GIVEN TEXT:
God, I feel like I’m failing at every task in front of me. How could someone so beloved to me die now? My dear friend has turned against me and won’t talk to me anymore because I decided to listen to you instead of him. 


And in all of this, God, you feel distant. 


Maybe you have said things like this. Or maybe you’ve experienced it, but you haven’t said anything.


When we come into spiritual turmoil, how should we respond? What does it mean to live faithfully when your soul feels like it is a doormat and your prayers seem to ring into nothingness?


Psalms 42 and 43 give us some answers to this question. 


My hope is that as we dwell on this text you will be equipped to walk through those seasons of pain when God feels distant.


What are some of the responses that we see here? 


First,


When you are in a season of pain and God feels distant, 

  1. Be honest with God


Be honest with God. 


The Psalmist is honest with God. Look up in verses 1 to 3. The Psalmist tells God that he feels like he is not present with him.


Look down in verses 6 to 8. When he is considering his present moment, he tells God that it feels like he’s drowning.


Who does he say the waves belong to? Who owns the breakers? Who owns the waterfall?


Look at verse seven. It is your waterfalls! Your breakers! Your waves!


Obviously, this is a metaphor, he isn’t literally in the water, but there are circumstances that are crashing against him. And who do the circumstances belong to? 


They belong to God. The Psalmist’s knows that the very things that are causing him pain belong to God.


Look at verse nine. Psalm 42:9, “I say to God, my rock: “Why have you forgotten me? Why do I go mourning because of the oppression of the enemy?”


Psalm 43:2 --“Why have you rejected me? Why do I go about mourning because of the oppression of the enemy?”


He feels like God has forgotten and rejected him. He feels defeated at the hands of an unjust enemy. He mourning.


Be honest with God. Maybe this sounds simple. Maybe it sounds like a given, but I just don’t think that we can assume this. When you enter depression, or spiritual turmoil, or pain, what do you do?


Who do you actually turn to? Be honest. God? So often, we don’t even go to God! 


We talk to our friends. We try to numb the pain with distractions. Maybe we go to all kinds of sin so that we can forget. Or we busy our hands for every waking moment of the day without any rest so that we will never stop to think about how miserable we are.


Or maybe we just don’t tell anybody and we act like nothing is wrong. We try to convince ourselves that nothing is happening and everything is fine.


We so often just try to avoid even talking to God, much less being honest with him. 


But even if we do pray to God, so often we aren’t honest with him. We say the things that we know we were supposed to say.


God, you are good. God, we thank you. These things are not bad! By all means, pray these things to God!


But if you are lying to God, and hiding your pain from him, he knows. And his heart breaks for you.


Oh, what needless pain we bear because we do not take everything to him in prayer.


It reminds me of my friend Robert. A long time before I met Robert, he would take big groups of teenagers backpacking with him. On one of those trips, he took about 30 middle schoolers and high schoolers with him on a multiple-day backpacking trip. On the second day of the trip, one of the young ladies started to slow down a bit, and eventually, she just passed out from over-exertion. They were a day-and-a-half hike into the wilderness, and she was out cold. They helped her wake up, and my friend Robert was in charge. He wanted to make sure that it didn’t happen again, so he carried her pack for her.

RECORDED DATA:
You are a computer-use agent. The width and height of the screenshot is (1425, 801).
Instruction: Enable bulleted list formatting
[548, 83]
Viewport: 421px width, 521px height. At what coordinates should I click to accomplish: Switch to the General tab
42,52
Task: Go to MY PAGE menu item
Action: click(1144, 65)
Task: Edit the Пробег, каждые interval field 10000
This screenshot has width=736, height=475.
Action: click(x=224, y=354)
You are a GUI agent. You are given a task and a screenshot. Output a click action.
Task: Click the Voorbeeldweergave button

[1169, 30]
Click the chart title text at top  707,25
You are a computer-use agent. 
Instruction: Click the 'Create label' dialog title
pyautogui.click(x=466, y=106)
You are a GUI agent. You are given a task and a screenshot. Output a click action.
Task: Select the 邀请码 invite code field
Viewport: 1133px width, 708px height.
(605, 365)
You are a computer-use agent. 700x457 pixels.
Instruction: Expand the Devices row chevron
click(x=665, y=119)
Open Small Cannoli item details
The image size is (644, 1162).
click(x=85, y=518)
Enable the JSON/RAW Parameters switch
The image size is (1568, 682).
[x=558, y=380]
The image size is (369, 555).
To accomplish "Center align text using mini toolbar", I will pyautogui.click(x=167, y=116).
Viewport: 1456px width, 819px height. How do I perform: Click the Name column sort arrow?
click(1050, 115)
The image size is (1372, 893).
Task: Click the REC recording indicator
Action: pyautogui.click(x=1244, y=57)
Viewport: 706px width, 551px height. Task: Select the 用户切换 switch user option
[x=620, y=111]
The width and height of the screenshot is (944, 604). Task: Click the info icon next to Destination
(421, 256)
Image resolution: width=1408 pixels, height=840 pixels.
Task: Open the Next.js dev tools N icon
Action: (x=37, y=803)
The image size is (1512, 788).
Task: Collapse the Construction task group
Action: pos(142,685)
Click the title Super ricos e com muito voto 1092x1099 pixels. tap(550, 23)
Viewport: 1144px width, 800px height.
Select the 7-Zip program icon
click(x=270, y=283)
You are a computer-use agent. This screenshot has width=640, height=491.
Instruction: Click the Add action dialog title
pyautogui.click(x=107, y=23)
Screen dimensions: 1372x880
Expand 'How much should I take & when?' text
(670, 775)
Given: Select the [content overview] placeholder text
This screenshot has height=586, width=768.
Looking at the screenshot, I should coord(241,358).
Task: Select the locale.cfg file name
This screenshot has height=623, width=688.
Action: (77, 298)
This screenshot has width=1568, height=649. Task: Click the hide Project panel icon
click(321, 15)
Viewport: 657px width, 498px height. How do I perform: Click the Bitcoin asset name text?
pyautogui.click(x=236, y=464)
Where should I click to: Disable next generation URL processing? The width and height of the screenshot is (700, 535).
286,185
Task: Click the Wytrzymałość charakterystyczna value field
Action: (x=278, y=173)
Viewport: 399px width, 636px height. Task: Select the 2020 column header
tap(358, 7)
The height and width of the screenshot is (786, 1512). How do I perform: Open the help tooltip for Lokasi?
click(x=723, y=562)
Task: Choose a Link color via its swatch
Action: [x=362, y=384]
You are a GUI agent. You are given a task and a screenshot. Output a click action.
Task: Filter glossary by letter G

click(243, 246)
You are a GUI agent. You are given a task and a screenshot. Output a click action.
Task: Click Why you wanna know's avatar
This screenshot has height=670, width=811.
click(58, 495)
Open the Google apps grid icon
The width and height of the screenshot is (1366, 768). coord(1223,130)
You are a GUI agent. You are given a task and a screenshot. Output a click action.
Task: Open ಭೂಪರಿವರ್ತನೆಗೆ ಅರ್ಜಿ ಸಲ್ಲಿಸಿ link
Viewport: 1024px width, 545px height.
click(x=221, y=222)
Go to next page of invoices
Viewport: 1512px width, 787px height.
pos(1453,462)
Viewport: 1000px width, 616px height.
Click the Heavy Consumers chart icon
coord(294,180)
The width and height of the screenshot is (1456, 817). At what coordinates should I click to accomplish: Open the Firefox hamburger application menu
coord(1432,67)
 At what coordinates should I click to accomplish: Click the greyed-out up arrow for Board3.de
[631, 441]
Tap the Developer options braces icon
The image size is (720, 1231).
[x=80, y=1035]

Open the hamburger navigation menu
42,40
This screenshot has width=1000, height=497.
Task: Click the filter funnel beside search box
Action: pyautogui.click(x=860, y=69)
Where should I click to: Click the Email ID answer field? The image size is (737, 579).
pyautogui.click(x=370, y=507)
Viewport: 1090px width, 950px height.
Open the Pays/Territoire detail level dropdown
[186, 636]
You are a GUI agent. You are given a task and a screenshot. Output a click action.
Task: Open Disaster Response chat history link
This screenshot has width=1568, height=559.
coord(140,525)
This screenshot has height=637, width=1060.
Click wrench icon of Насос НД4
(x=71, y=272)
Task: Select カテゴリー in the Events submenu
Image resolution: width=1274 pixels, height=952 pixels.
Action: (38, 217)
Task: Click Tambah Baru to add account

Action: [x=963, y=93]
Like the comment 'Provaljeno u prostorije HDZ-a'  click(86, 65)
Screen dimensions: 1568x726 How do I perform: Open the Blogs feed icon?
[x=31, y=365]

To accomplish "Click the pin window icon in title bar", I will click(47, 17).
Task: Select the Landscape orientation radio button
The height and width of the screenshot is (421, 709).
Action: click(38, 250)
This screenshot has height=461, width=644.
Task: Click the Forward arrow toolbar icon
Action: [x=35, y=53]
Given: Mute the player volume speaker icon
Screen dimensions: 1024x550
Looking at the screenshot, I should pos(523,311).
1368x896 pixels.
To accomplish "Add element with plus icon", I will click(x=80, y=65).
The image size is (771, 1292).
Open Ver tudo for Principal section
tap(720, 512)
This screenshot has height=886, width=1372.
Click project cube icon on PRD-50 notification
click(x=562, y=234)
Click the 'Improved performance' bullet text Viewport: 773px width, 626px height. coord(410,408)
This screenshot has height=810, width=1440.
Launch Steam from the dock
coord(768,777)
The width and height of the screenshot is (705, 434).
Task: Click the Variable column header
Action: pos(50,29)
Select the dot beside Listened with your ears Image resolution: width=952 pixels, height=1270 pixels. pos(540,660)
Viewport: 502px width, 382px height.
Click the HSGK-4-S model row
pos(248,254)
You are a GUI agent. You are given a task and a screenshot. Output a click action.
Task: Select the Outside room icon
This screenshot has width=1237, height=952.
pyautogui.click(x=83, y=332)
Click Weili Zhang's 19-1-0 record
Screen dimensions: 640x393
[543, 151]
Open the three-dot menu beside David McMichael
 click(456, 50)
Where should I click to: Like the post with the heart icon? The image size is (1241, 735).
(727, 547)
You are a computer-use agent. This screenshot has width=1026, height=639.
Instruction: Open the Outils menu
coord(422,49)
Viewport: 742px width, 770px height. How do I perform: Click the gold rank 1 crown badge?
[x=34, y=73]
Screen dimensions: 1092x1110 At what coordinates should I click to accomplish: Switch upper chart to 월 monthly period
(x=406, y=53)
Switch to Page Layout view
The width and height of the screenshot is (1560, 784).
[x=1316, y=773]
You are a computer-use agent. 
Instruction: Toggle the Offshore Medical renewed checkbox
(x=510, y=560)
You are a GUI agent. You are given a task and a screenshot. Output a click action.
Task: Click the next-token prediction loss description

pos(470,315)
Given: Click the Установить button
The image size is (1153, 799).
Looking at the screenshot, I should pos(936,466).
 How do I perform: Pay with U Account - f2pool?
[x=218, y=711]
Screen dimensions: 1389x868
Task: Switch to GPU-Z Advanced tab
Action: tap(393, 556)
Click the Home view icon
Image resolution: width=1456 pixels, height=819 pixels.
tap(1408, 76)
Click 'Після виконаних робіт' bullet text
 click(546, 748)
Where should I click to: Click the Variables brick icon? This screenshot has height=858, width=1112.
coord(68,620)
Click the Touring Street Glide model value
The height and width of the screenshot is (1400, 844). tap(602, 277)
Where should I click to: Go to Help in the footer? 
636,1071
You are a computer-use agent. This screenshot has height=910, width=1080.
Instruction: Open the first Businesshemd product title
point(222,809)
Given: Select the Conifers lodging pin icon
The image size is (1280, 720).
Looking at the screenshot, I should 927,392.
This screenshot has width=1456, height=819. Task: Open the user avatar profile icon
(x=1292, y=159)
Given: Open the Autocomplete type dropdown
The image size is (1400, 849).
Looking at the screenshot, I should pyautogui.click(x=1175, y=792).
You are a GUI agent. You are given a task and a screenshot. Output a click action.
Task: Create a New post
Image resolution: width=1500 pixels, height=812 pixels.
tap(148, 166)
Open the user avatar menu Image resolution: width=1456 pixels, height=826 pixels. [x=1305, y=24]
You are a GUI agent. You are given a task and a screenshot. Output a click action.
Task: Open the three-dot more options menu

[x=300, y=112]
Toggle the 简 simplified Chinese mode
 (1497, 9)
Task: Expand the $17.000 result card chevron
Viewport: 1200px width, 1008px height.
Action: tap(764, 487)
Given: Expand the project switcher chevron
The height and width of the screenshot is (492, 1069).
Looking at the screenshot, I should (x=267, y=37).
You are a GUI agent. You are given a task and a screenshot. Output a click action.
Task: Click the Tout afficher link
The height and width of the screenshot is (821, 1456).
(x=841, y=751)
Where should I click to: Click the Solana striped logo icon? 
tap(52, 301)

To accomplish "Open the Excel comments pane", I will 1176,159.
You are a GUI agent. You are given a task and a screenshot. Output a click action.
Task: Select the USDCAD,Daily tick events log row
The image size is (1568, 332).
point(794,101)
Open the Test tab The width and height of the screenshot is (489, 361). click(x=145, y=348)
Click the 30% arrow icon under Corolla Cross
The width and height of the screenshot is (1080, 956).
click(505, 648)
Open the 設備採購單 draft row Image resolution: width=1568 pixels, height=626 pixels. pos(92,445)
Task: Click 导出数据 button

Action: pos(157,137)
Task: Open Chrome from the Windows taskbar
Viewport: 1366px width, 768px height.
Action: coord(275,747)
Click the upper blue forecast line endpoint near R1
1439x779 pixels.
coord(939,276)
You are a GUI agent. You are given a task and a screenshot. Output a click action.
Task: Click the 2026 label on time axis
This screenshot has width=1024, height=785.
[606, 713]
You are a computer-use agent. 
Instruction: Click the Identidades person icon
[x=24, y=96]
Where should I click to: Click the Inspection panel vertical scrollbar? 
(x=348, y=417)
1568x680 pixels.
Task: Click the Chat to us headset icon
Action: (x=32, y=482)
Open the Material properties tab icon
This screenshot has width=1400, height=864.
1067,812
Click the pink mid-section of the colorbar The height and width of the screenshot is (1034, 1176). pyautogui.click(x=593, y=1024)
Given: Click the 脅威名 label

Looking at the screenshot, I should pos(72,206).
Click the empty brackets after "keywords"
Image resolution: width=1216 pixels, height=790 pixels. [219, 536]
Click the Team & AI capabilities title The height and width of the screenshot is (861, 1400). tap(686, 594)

WHAT IS NEEDED: In the sermon on Psalms 42 and 43, roughly how many teenagers did Robert take on the multiple-day backpacking trip? The data has nothing to do with the sermon.

CORRECT OUTPUT: About 30 middle schoolers and high schoolers.